Twenty years ago, this week, East and West Germany was reunited. The Berlin wall had crumbled – and with it fell of one the most oppressive regimes that had ever existed in Europe. Today we look at Iran and Cuba to illustrate censorship, oppression and breeches of human rights, but we shouldn’t forget that evil could just as well happen closer to our own doorstep. And if it does, we won’t necessarily recognize it. Not until it’s too late.

The Deutsche Demokratische Republik was a notoriously paranoid state. Using technology, that at that time was cutting-edge, it spied profusely on its citizens. The fear of subversive elements made Stasi, the secret police, powerful and all knowing. There was no way of knowing if your neighbor was just an elderly lady or an informer for the state. Naturally, this lead to strategies of immense self-censorship that was, in a sense, even worse than the open oppression.

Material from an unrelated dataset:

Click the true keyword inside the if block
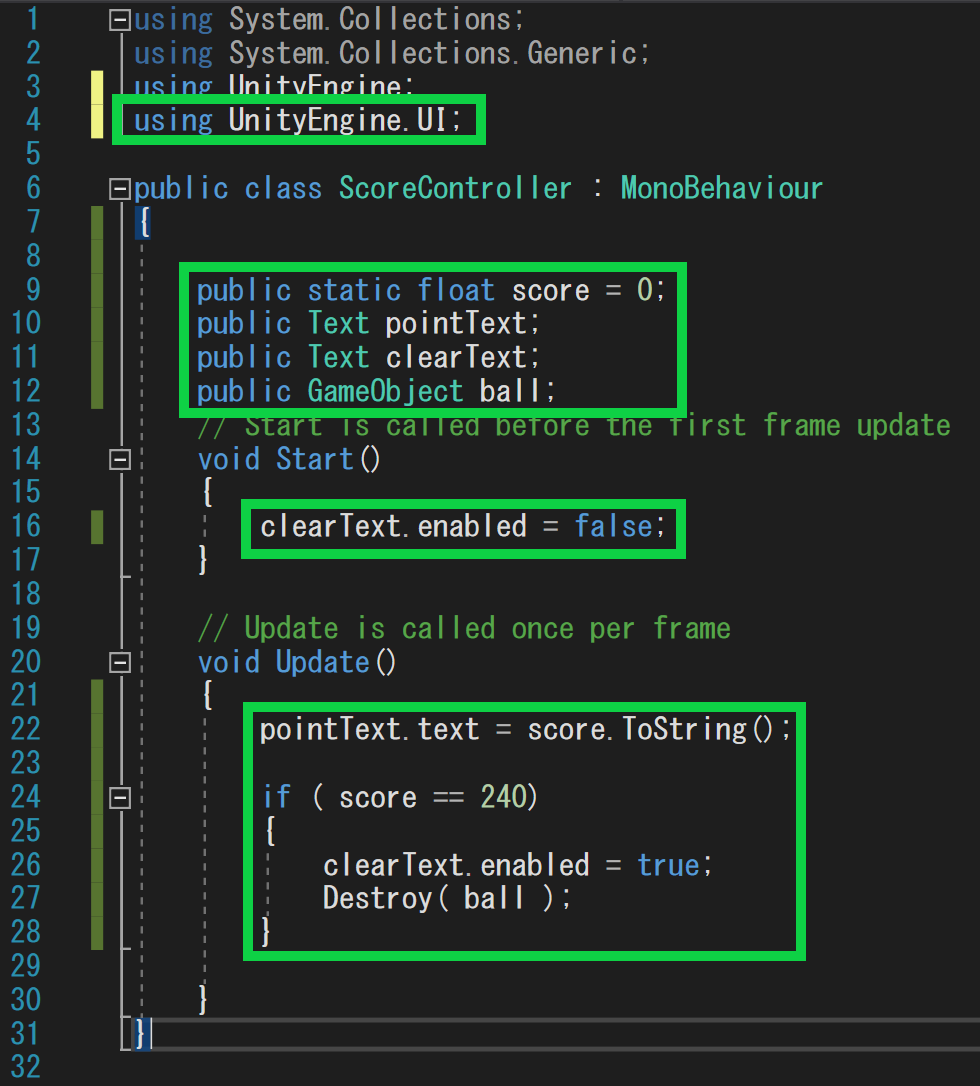The height and width of the screenshot is (1086, 980). pyautogui.click(x=673, y=864)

One should tread carefully into the domains of historical parallels. Often, comparing a society with another gets overly simplistic. However, at the same time, there are things we can learn from history as it tells us something about structure and human responses to issues at hand.

There’s a proverb that says that the road to hell is paved with good intentions, and I feel that there’s a lot too that.

The development in the western world today is very quickly going a direction of more and more surveillance, often with the quite rational argument to fight terrorism and/or child pornography. Suddenly we have filtering systems put in place. We have internet wiretapping listening to each bit we send through the pipes. We have data retention laws that make mobile operators save information about the conversations we’ve had. Let’s face it, mandatory DNA sampling is just around the corner.

And for what?

People will adapt; they will change their behavior and censor themselves. Suddenly, the mind is not as free anymore. In fact, this has already happened.

I would like us to, while marking the German anniversary, also be introspective and rethink our position on our own situation. We are not DDR – we will never be the DDR. That’s not the issue. But we risk becoming something else. Something we didn’t intend. Something just as bad.